I had never considered just how dangerous an angry rooster could be.
I collapsed on the couch and checked my watch. Yup. It was only six thirty p.m.
After a solid hour of cleaning, shampooing the rooster poop out of the carpet, and disposing of the murdered throw pillows, I was finally able to get the boys to sit down for dinner. The boys voted burgers over pizza, so after a quick order on my delivery app, we were good to go.
I sat down and took a much-deserved bite of my double bacon cheeseburger. I couldn’t remember the last time I had consumed one, and after the night I’d had, it was the most delicious thing I had ever tasted.
“This is so good!” Sam exclaimed, mouth full.
Henry nodded. “I can’t believe you can put bacon on top of a burger.”
“And onion rings!” Sam added.
I smiled at the boys. I didn’t remember much from when I was their age, but I do remember my brothers and I putting away burgers for sport. My mother always complained we ate everything in sight, and it was not an exaggeration.
I sat back, full, tired, and content. Henry and Sam were a handful, but a lot of fun. It had been fun to hang out with them and experience some of the chaos up close.
I was just starting to relax when they went for the jugular.
“Are you going to marry our mom?” Henry asked, pushing up his glasses.
I almost choked on my French fry. I coughed to buy myself some time to respond while trying too forcefully remove the potato from my larynx.
I took a sip of water and tried to calm my racing heart.
“I like your mom a lot.” I was trying to be as diplomatic as possible. I had no idea how to broach this subject with five-year-olds, and their tiny stares of disapproval were sending me into a tailspin.
Sam narrowed his eyes, clearly not pleased with my response. “Mom is the best,” he said, never breaking eye contact. “She works super hard and takes care of everyone.”
I nodded, not sure where this was going.
“And we want her to be happy,” Sam said. “Henry and I are super happy here. We love the farm and our school and soccer.”
“Yup,” added Henry proudly. “Grandma lives here, and our cousins are right over there.” He pointed in the direction of Rose and Yael’s house. “It’s so fun. But Mom is so tired all the time.”

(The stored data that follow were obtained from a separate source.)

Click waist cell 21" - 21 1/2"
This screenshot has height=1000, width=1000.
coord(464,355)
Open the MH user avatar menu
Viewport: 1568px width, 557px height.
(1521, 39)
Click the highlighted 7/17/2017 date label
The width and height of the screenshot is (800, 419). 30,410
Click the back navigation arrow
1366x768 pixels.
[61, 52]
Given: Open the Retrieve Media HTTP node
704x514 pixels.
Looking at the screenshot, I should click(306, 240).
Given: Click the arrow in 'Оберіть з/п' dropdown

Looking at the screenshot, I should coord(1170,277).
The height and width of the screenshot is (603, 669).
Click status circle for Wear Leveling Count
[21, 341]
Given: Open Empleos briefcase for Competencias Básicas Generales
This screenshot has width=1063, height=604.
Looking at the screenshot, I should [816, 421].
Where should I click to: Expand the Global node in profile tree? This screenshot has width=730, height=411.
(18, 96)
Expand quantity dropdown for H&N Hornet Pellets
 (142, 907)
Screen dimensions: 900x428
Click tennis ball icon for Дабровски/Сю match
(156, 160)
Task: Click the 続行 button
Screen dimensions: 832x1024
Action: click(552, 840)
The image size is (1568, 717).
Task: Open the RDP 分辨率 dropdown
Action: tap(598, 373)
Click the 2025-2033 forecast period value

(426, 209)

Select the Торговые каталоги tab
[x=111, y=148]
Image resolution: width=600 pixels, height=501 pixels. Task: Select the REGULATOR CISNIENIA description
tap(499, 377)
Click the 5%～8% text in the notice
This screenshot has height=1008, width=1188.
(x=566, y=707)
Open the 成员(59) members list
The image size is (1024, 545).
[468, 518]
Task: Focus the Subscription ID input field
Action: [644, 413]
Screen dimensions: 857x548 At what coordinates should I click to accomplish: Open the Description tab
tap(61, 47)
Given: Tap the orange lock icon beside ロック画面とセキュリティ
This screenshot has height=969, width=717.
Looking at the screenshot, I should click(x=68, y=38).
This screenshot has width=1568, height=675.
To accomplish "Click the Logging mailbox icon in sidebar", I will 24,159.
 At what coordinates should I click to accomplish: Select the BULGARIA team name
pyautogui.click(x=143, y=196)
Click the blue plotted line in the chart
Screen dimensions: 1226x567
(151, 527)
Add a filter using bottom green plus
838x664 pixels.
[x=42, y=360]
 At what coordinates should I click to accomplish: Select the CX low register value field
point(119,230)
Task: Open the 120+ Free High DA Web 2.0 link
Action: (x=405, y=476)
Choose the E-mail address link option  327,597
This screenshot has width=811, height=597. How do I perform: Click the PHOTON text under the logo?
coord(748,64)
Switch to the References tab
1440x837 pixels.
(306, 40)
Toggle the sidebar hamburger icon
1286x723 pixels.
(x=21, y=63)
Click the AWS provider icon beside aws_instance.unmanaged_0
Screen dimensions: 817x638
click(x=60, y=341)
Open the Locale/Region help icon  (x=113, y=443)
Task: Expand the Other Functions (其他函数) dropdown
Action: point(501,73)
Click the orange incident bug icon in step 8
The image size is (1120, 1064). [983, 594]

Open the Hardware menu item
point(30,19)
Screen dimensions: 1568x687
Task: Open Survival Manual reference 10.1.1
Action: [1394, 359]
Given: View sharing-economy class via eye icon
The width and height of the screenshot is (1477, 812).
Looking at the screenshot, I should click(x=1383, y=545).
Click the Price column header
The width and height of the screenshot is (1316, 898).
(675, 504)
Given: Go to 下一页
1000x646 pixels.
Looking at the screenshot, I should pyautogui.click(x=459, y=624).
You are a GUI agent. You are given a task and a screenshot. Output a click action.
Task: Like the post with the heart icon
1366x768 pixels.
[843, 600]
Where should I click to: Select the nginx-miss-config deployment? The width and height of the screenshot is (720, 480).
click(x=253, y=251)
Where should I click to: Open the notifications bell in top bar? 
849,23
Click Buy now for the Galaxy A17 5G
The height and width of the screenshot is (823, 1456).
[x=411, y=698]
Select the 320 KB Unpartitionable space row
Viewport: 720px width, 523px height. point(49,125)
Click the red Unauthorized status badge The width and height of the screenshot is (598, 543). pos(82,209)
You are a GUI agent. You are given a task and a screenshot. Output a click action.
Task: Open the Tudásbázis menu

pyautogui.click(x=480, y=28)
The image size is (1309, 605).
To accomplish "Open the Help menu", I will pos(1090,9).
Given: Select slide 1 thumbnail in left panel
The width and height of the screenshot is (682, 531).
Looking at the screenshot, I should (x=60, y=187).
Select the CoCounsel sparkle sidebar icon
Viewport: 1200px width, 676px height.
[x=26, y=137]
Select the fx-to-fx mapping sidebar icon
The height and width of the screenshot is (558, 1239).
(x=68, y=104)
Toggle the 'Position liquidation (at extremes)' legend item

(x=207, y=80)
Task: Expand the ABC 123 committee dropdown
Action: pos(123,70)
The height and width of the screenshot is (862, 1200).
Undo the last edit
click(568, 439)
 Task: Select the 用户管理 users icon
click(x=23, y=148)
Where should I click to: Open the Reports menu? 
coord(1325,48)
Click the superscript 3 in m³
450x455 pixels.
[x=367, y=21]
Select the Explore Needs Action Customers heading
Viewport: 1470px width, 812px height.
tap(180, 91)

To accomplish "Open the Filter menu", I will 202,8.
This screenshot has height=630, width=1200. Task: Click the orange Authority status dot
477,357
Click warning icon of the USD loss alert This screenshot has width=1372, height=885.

I sat back and listened to them. Judging by the looks they were exchanging, they had clearly planned this. I thought hanging out with the boys would be all snacks and video games, not getting interrogated by kindergartners.
“So,” Sam said, looking at Henry for reassurance, “we think you should marry our mom. She likes you and is always smiling when you’re here.
And our dad was not nice to her, and you are.
” I had to keep my eyes from bulging out of my head.
It’s not like I hadn’t thought about it.
I had, more than I probably should have, but this was neither the time nor the place to admit that out loud.